Instructions to follow: Give back the full data character for character.

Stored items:

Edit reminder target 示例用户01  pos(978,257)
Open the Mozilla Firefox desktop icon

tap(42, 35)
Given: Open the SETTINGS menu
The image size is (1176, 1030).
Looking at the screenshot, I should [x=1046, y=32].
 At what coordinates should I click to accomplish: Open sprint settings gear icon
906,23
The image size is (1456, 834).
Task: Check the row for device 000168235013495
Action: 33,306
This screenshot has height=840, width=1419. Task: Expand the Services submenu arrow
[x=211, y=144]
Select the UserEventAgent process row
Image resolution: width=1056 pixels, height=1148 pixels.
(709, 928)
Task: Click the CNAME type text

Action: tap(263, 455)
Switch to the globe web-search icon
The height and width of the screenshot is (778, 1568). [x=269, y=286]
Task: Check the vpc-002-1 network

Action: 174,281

Result:
Edit reminder target 示例用户01  pos(978,257)
Open the Mozilla Firefox desktop icon

tap(42, 35)
Given: Open the SETTINGS menu
The image size is (1176, 1030).
Looking at the screenshot, I should [x=1046, y=32].
 At what coordinates should I click to accomplish: Open sprint settings gear icon
906,23
The image size is (1456, 834).
Task: Check the row for device 000168235013495
Action: 33,306
This screenshot has height=840, width=1419. Task: Expand the Services submenu arrow
[x=211, y=144]
Select the UserEventAgent process row
Image resolution: width=1056 pixels, height=1148 pixels.
(709, 928)
Task: Click the CNAME type text

Action: tap(263, 455)
Switch to the globe web-search icon
The height and width of the screenshot is (778, 1568). [x=269, y=286]
Task: Check the vpc-002-1 network

Action: 174,281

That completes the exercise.